───── Excerto selecionado

Já se sabia que os produtos usados para alívio da dor no aparecimento da dentição eram perigosos para as crianças. A primeira advertência veio em 2006, altura em que se registaram 29 casos de metahemoglobinemia, também conhecida por meta-Hb, um efeito secundário que se manifesta na redução dos níveis de oxigénio na corrente sanguínea, podendo ser fatal. Destes casos, 19 acontecerem em crianças – e 15 delas tinham menos de dois anos.
Em 2011, a agência americana do medicamento (FDA) voltou a chamar a atenção para os riscos do agente tóxico, por ter identificado consequências sérias na saúde dos bebés. Contudo, não conseguiu que a mensagem chegasse a todos, até que os efeitos adversos falaram mais alto. Falta de ar, dor de cabeça, taquicardia, palidez e unhas azuladas são alguns dos sintomas desta condição. Só nos últimos oito anos, pode ler-se na nota daquela autoridade de saúde, foram avaliados 119 casos graves que precisaram de tratamento, sendo 22 deles em idades inferiores aos 18 anos e 11 em crianças com menos de dois anos. Registaram-se ainda quatro mortes.

──────────
───── Dados fornecidos

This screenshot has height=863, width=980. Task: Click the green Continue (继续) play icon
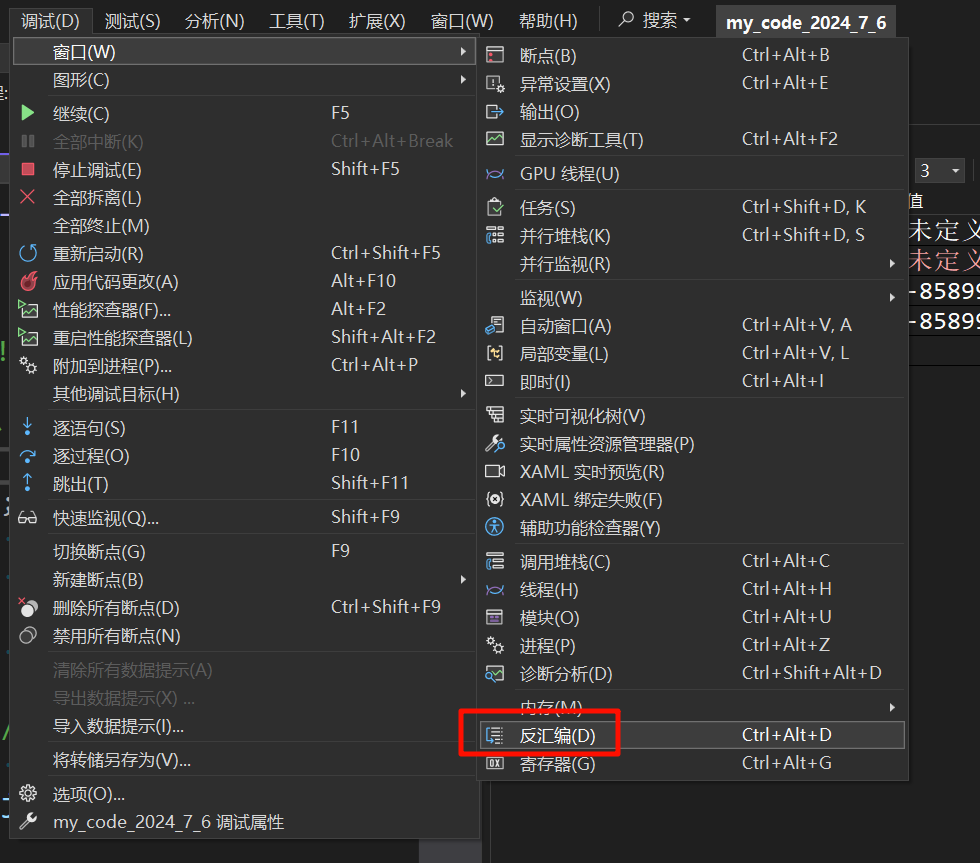click(28, 113)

──────────

Exercícios propostos:
- 1) Segundo o excerto, quantos casos de metahemoglobinemia se registaram em 2006?
- 2) Reescreva em forma de lista o parágrafo do excerto que começa por "Em 2011, a agência americana", mantendo os factos principais.
- 3) Transcreva do excerto o trecho de "Já se sabia" a "tinham menos de dois anos.".
As linhas não são necessárias para resolver as tarefas.

Soluções:
- 1) Registaram-se 29 casos.

- 2)
- Em 2011, a FDA voltou a alertar para os riscos do agente tóxico, após identificar consequências sérias na saúde dos bebés.
- A mensagem não chegou a todos até que os efeitos adversos se fizeram sentir.
- Sintomas: falta de ar, dor de cabeça, taquicardia, palidez e unhas azuladas.
- Nos últimos oito anos foram avaliados 119 casos graves que precisaram de tratamento.
- Desses casos, 22 ocorreram em menores de 18 anos e 11 em crianças com menos de dois anos.
- Registaram-se ainda quatro mortes.

- 3)
Já se sabia que os produtos usados para alívio da dor no aparecimento da dentição eram perigosos para as crianças. A primeira advertência veio em 2006, altura em que se registaram 29 casos de metahemoglobinemia, também conhecida por meta-Hb, um efeito secundário que se manifesta na redução dos níveis de oxigénio na corrente sanguínea, podendo ser fatal. Destes casos, 19 acontecerem em crianças – e 15 delas tinham menos de dois anos.